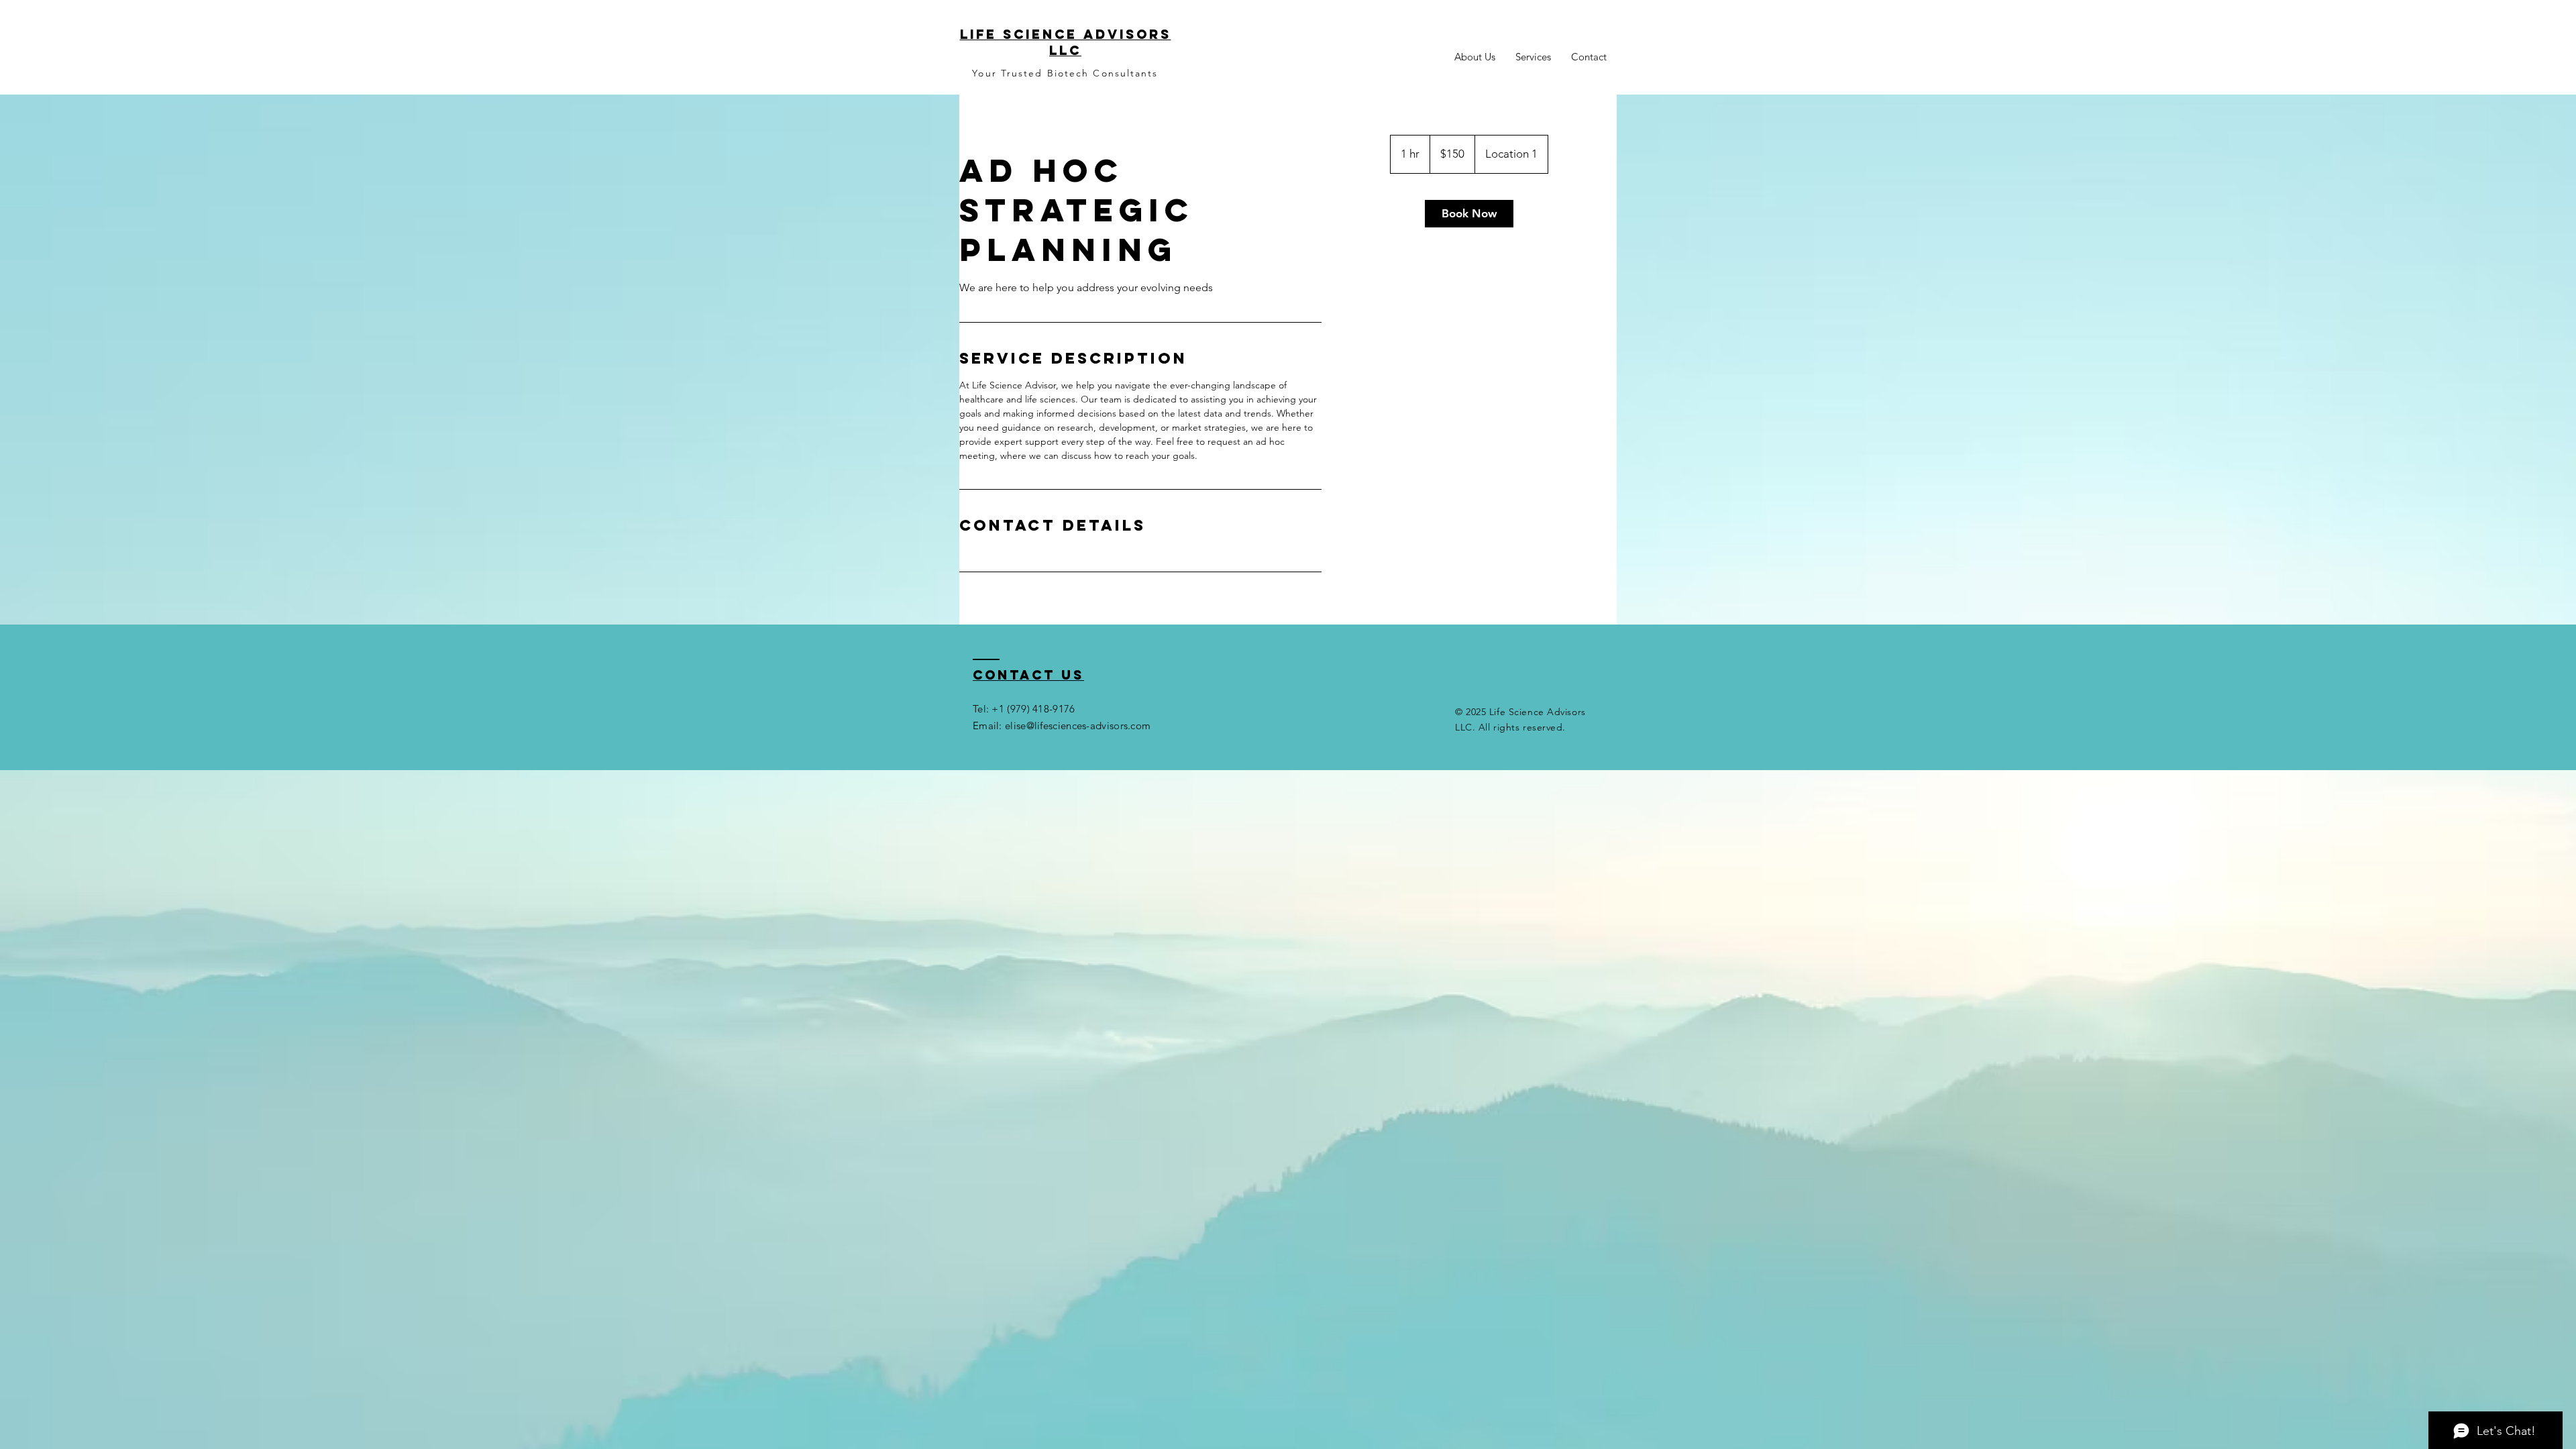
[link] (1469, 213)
==
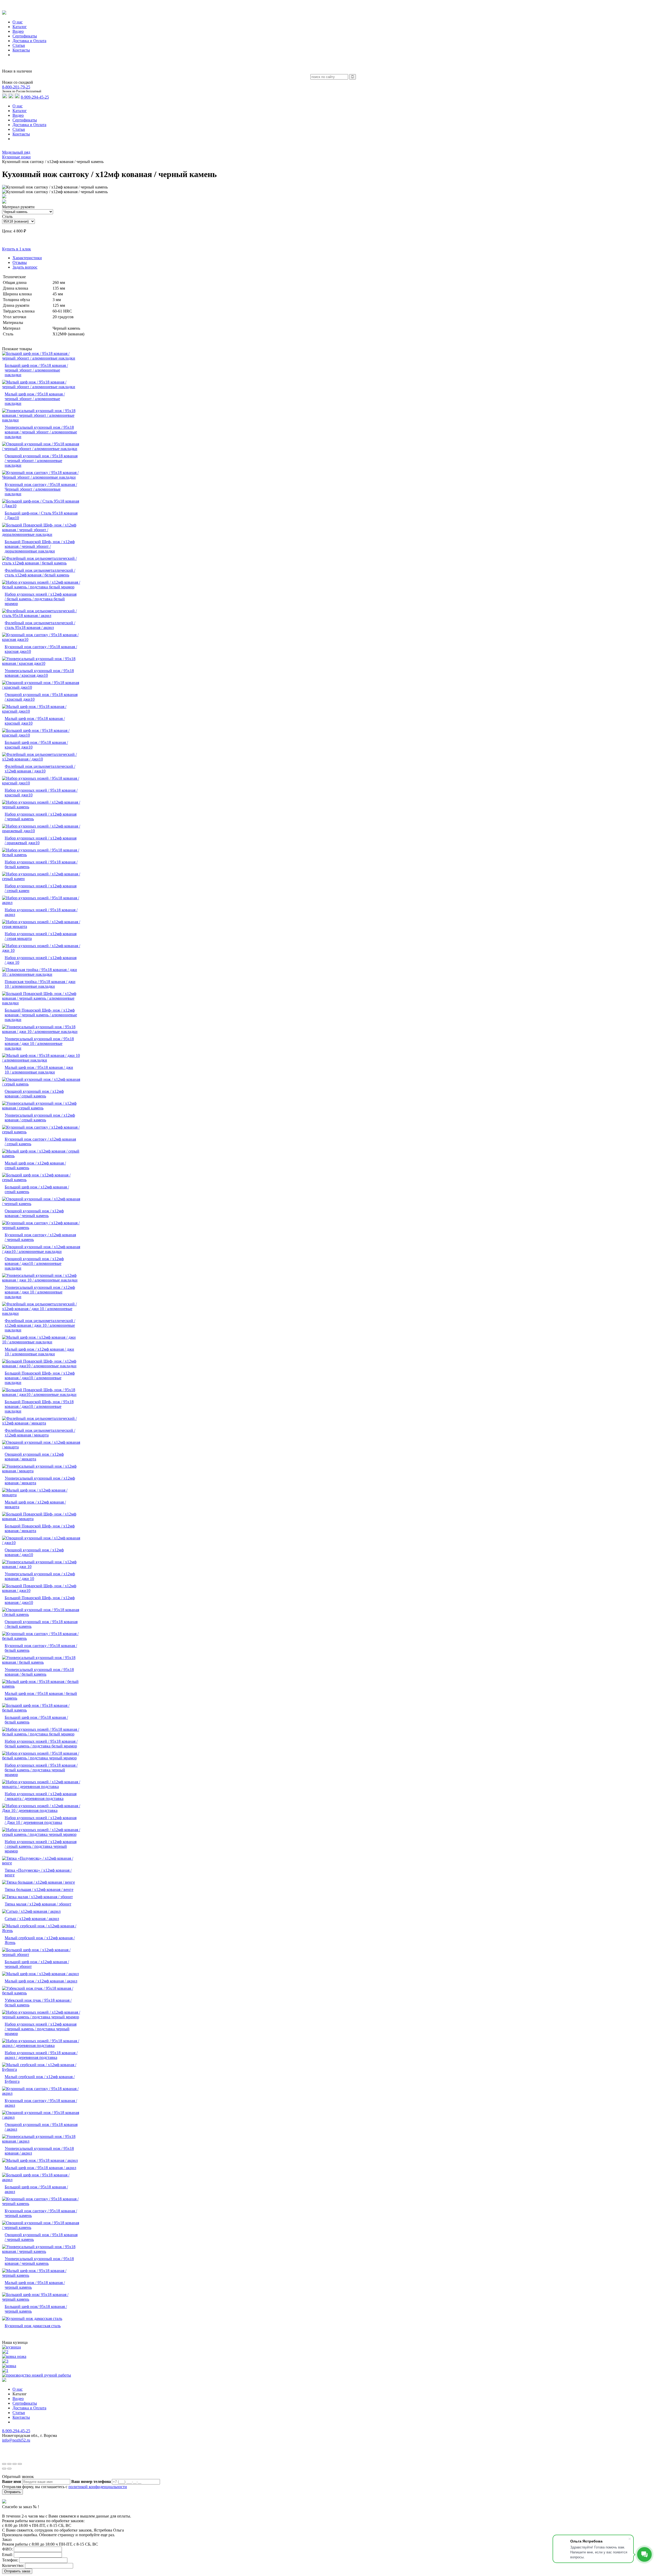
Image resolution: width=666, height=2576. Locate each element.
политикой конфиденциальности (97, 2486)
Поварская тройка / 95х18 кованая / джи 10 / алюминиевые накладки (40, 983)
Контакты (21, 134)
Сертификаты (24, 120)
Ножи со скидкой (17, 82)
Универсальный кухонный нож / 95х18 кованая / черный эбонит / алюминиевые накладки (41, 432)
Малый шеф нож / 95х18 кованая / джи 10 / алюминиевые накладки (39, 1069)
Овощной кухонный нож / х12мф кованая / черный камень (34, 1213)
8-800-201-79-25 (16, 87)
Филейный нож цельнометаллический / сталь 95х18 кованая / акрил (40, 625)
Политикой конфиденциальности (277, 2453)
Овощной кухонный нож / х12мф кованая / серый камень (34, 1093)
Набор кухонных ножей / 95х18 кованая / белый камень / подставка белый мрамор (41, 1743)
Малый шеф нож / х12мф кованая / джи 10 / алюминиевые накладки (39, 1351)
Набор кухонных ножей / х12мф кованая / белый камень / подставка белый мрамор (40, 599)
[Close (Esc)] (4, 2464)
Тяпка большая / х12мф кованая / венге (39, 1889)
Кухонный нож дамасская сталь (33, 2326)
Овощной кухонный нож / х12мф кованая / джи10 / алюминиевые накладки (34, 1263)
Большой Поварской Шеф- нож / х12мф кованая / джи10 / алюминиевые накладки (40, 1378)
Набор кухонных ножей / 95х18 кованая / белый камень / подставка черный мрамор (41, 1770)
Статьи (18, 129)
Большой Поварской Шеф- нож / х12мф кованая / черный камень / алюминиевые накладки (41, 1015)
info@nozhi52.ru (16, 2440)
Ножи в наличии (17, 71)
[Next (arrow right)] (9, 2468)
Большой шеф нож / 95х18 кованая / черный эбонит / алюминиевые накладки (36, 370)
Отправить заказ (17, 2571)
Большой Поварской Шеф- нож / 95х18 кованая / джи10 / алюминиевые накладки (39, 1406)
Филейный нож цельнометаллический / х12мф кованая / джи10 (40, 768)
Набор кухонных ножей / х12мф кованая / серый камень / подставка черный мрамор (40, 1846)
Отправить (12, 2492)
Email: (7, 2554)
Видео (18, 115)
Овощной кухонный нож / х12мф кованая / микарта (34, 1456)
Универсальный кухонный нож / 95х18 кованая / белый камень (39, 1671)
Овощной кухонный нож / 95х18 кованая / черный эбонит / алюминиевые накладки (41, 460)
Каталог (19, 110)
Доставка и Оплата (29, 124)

◆ **WHAT THE TASK ASKS**: Look through the data above and return exactly the lines from the one that contains "Тяпка большая /" to the one that contains "мрамор (41, 1770)", inclusive, with nothing else.

◆ **RESULT**:
Тяпка большая / х12мф кованая / венге (39, 1889)
Кухонный нож дамасская сталь (33, 2326)
Овощной кухонный нож / х12мф кованая / джи10 / алюминиевые накладки (34, 1263)
Большой Поварской Шеф- нож / х12мф кованая / джи10 / алюминиевые накладки (40, 1378)
Набор кухонных ножей / 95х18 кованая / белый камень / подставка черный мрамор (41, 1770)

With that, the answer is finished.